Я посмотрел на Алину – она была спокойна. Видимо, ужасы, о которых рассказывал нам Карагод, были для нее вполне обыденным делом.
– Последний вопрос: куда мы идем?
– Этого вам, братишки, знать не полагается. Идем и идем, а куда – не ваша забота. Веду я, вот и все. Если меня грохнут, Алина знает, к кому идти за помощью. Доволен?
– Вполне. Когда выступаем?
– Покурим на дорожку, да и пойдем, – Карагод вытащил из кармана бушлата тяжелый серебряный портсигар, явно трофейный. – Сигаретами не угощаю, у самого мало.
– Я свои курю, – я вытащил пачку, предложил Алине, но она отказалась.
– Ты что-то загрустила, – шепнул я девушке.
– Об отце думаю. – Алина помолчала. – Моего бегства ему не простят.
– Он мог уйти с нами.
– Ты не знаешь моего отца. Он всегда говорил, что его место – рядом с детьми.
Мне нечего было сказать. Тут и без слов все ясно. Думать о том, что ожидает учителя Лукошина, мне не хотелось. Уж наверняка ничего хорошего. Тяжелее всего было другое: мне показалось, что Алина очень спокойно об этом говорит. Вряд ли она так равнодушна к судьбе отца – похоже, единственного близкого ей человека. Все проще и страшнее: люди в этом мире так свыклись с мыслями о смерти, что она уже никого не пугает, а кому-то, возможно, кажется избавлением. И я снова вспомнил Ивана Шумилина.
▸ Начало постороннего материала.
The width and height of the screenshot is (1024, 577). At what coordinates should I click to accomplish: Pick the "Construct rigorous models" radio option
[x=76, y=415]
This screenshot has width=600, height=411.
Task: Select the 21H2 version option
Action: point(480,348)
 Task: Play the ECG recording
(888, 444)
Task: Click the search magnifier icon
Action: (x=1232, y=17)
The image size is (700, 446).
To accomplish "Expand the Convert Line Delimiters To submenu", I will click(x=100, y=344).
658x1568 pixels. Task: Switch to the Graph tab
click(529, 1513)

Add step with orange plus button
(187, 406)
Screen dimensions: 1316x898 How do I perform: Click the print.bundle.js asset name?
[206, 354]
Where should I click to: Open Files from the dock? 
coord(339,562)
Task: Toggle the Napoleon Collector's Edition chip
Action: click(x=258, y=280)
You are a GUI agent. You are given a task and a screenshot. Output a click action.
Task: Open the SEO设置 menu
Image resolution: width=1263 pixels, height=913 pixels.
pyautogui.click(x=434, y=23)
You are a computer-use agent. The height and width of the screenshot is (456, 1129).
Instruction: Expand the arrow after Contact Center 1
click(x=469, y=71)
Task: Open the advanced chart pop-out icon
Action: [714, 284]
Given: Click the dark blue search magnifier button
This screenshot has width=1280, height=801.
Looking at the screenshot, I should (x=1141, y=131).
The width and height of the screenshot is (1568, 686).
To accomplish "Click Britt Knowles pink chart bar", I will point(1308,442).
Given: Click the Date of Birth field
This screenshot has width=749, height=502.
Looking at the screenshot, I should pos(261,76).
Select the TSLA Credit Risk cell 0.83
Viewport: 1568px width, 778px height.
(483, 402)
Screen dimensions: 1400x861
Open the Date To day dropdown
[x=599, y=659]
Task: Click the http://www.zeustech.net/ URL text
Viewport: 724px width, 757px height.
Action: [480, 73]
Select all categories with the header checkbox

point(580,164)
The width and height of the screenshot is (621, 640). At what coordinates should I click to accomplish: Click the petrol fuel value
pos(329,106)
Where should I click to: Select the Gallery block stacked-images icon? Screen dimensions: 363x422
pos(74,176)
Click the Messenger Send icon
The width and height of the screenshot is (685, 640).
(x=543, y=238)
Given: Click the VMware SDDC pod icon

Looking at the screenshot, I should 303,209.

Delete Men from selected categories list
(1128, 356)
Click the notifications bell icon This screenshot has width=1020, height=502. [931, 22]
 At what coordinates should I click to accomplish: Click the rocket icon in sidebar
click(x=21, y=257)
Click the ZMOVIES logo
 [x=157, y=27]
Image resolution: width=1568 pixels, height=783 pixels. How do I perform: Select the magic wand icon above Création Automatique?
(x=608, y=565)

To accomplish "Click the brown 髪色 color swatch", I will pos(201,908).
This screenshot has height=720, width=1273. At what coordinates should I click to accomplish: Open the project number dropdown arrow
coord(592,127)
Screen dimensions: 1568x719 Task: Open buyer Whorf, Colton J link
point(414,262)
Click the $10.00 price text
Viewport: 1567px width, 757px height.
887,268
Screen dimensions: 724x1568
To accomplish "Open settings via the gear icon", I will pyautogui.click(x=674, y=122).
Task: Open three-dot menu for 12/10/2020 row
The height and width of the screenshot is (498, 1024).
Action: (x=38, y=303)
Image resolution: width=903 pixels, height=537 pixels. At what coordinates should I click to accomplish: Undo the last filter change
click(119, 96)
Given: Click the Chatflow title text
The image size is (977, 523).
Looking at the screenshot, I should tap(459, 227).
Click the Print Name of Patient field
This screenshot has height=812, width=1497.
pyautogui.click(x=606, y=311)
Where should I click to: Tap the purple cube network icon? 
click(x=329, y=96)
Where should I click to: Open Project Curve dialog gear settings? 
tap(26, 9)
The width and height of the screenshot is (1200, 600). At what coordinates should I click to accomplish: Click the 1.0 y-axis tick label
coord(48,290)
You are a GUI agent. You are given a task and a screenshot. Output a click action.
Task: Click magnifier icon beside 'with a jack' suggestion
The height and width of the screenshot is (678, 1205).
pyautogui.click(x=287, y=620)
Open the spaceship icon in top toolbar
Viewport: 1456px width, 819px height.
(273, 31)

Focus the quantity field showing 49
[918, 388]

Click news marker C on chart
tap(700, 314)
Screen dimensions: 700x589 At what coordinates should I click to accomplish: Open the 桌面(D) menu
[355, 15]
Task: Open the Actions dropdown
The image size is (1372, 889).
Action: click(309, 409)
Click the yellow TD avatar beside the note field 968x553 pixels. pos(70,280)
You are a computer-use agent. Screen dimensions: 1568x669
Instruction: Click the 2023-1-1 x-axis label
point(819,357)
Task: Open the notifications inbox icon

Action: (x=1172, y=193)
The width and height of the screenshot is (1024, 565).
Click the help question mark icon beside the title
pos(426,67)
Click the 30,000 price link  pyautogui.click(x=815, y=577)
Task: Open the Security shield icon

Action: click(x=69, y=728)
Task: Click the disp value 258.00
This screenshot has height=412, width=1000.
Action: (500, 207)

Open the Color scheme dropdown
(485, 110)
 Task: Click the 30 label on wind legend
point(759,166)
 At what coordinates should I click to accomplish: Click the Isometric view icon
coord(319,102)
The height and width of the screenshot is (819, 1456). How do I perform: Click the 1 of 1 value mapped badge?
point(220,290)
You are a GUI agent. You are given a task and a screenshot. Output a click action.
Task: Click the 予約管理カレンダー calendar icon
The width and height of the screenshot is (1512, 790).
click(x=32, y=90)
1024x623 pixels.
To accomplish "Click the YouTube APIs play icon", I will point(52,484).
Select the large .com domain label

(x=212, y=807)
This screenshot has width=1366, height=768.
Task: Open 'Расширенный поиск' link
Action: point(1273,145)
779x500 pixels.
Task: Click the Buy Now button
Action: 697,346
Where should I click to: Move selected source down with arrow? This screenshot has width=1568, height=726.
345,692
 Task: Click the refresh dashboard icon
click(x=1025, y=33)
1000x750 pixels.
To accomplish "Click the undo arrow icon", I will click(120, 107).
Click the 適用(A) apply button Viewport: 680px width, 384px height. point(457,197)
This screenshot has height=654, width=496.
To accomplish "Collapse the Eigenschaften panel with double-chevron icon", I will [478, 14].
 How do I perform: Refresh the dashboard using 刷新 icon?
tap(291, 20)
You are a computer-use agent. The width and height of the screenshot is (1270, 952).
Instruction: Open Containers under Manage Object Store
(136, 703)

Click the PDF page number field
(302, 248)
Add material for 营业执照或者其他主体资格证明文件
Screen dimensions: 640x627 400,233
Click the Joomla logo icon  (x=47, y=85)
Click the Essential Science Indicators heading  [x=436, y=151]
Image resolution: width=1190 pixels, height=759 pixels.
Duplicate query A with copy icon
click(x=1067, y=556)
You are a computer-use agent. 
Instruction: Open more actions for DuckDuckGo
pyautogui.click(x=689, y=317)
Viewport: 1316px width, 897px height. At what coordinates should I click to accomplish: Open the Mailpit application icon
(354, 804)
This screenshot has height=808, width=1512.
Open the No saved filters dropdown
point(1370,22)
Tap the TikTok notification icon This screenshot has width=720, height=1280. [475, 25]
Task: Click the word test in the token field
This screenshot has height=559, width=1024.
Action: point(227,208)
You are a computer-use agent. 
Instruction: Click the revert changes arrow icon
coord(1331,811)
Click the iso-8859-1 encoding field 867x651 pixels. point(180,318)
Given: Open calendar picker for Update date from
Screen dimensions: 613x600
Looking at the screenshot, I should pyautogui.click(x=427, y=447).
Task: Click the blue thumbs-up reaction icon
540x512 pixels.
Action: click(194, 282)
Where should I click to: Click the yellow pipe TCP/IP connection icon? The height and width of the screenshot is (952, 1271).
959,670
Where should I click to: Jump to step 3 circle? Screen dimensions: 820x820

– Алина, почему вы мне поверили? – задал я ей вопрос, который меня мучил с самого утра. – Нет, я, конечно, вам всем благодарен, но такая доверчивость опасна.
– Просто почувствовала, что надо поверить. В вас много всего, и хорошего, и плохого, но хорошего больше. И отец вам поверил, а он… чистый человек. Таких больше нет.
– Ну что, божьи люди, пора в дорожку, – сказал Карагод, очень кстати отвлекая меня от печальных мыслей.
Я заметил, что темнота вокруг меня значительно просветлела – начала действовать вервольф-таблетка. Я уже мог хорошо рассмотреть лицо Карагода: молодое, широкое, курносое, с пышными светлыми усами. Холодная апрельская ночь за окном вагона понемногу превращалась в густые сумерки, и я сразу с тоской вспомнил питерские белые ночи. Алина накинула на голову капюшон куртки, взвалила на плечо тяжелый мешок с припасами. Я предложил ей отдать мешок мне, но она покачала головой.